In a statement, FIGC said that the technology, developed by global governing body Fifa and used at the World Cup, will be deployed from the 20th round of matches on the last weekend of January after consultations with domestic refereeing association AIA.

Those fixtures, which include Serie A leaders Napoli hosting fierce rivals AS Roma, mark the second half of a league campaign, which gets under way again early next month following the World Cup and winter break.

The technology was trialled at February’s Club World Cup in Abu Dhabi and the 2021 Arab Cup before being used

at the World Cup in Qatar

and the group stage of this season’s Champions League.

It utilises both dedicated and broadcast cameras around the stadium to give the exact position of players on the pitch, offering match officials precise information within seconds.

The optical tracking system has the aim of making offside calls faster and more accurate.

Offside decisions have continued to cause controversy in the video assistant referee (VAR) era in Italy, with one particularly strange case penalising Juventus against Salernitana back in September.

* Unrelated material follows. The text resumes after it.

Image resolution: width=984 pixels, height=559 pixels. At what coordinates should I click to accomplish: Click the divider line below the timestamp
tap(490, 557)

A VAR review had ruled out Arkadiusz Milik’s stoppage-time header, which would have given Juventus a 3-2 win. The VAR officials’ reason was that Juventus defender Leonardo Bonucci was offside and interfering with play.

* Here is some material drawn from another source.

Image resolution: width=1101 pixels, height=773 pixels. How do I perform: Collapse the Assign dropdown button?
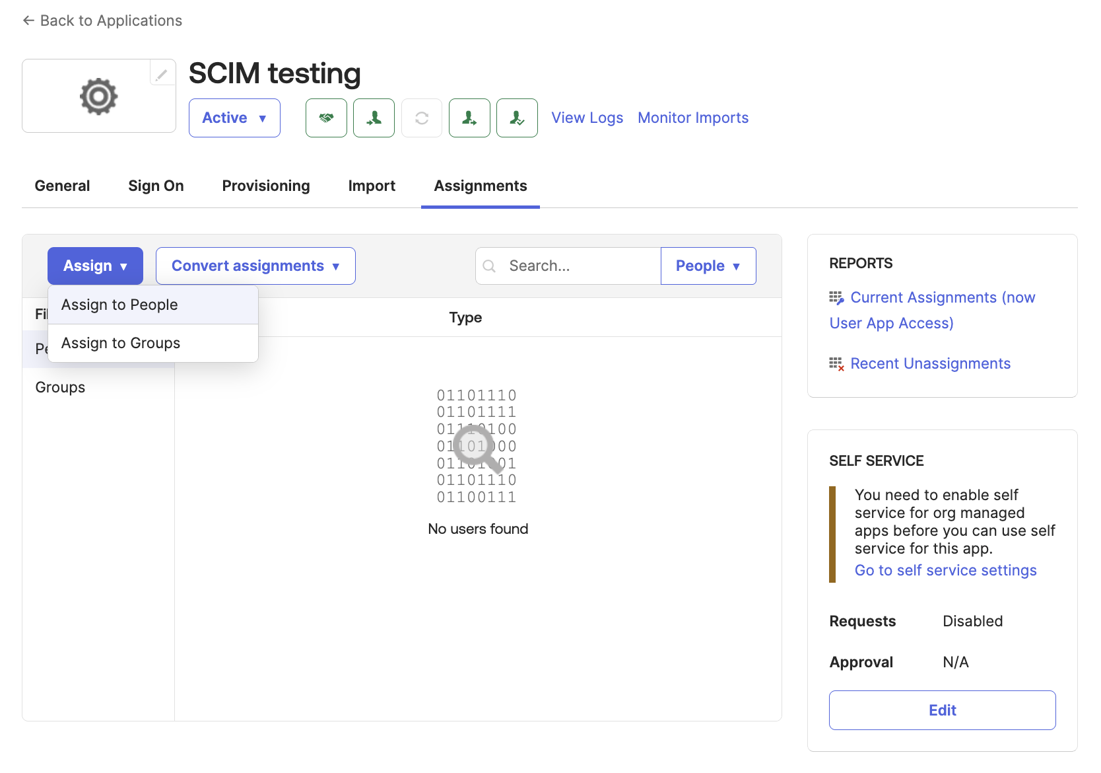click(x=95, y=266)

Footage revealed later showed that Salernitana’s Antonio Candreva had kept everyone onside but as he was stood by the corner flag he was not spotted by the VAR officials.

The decision caused outrage not just at Juve but among football fans and pundits all over Italy, incredulous as to how the decision could have been made wrongly with so many cameras in place at the Allianz Stadium. AIA said at the time that the VAR officials did not have access to cameras which would have shown that Milik’s goal should have stood.

The announcement was made after Monday’s FIGC board meeting in which president Gabriele Gravina also said elections for a new AIA head would take place within 90 days after Alfredo Trentalange’s resignation on Sunday.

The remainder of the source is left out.